The shift from scheduled refresh to real-time queries sounds like a pure upgrade — and in many ways it is. But it also means your SQL Warehouse needs to be available and appropriately sized at all times, not just during refresh windows.
Impact on Your Existing Power BI Reports
a lot of what you’ve already built will survive the migration without changes.
What stays the same
- All visual types — charts, tables, cards, matrices — continue to work as-is
- Filters, slicers, and cross-filter behavior are unaffected
- Report layouts and page designs carry over without modification
- Dashboards that pin visuals from reports continue to function
What may need attention
- Relationships — may need redesign based on Metric View structure
- Calculated columns — must move to the Databricks SQL layer
- Complex DAX — iterator functions and context transitions may break
- Custom aggregations — may conflict with Metric View definitions
Impact on Measures, Relationships, and Calculated Columns
- Measures: Simple SUM/COUNT DAX works. Complex logic should move into Databricks metric definitions.

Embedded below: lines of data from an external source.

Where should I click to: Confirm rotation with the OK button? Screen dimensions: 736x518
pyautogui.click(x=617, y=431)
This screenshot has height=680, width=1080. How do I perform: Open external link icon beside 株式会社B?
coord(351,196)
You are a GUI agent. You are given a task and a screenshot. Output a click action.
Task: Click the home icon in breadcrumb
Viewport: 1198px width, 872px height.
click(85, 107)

- Relationships: Validate against the Metric View structure. Many-to-many and bridge tables need careful review.
- Calculated columns: Push all column-level logic into Databricks SQL — this is the most common migration pain point.

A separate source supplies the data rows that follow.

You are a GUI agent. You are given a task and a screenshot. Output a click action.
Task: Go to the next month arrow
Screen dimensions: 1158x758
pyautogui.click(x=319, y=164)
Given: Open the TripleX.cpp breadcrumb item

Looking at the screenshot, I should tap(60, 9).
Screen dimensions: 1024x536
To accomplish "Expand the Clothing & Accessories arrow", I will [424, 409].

Security: Migrating Row-Level Security

- Before: RLS enforced inside Power BI at the dataset level — scoped to Power BI only
- After: Unity Catalog row filters enforced at the source — applies to all tools
- Benefits: centralized, auditable, reusable across Tableau, notebooks, and APIs
Performance Considerations with Direct Query
Performance is the most common concern teams raise when considering this move, and it’s a legitimate one. Here’s what actually drives it:

Risks and How to Mitigate Them

Migration Recommendation: A Phased Approach
- Step 1 — Validate: Audit DAX, RLS, calculated columns, and relationships
- Step 2 — Pilot: Migrate one non-critical dataset end-to-end; validate reports and security
- Step 3 — Parallel testing: Run old and new in parallel; compare output and performance with real users
- Step 4 — Production rollout: Migrate datasets from lowest to highest complexity; decommission Import models only after stability is confirmed
Final thought
Moving from Power BI Import models to Databricks Metric Views via Direct Query is genuinely worth considering — the governance, scalability, and real-time data benefits are real. But it’s an architectural shift, not just a configuration change. Teams that approach it with a clear audit, a phased plan, and cross-functional alignment tend to come out ahead. Teams that underestimate the semantic layer redesign and the security migration usually don’t.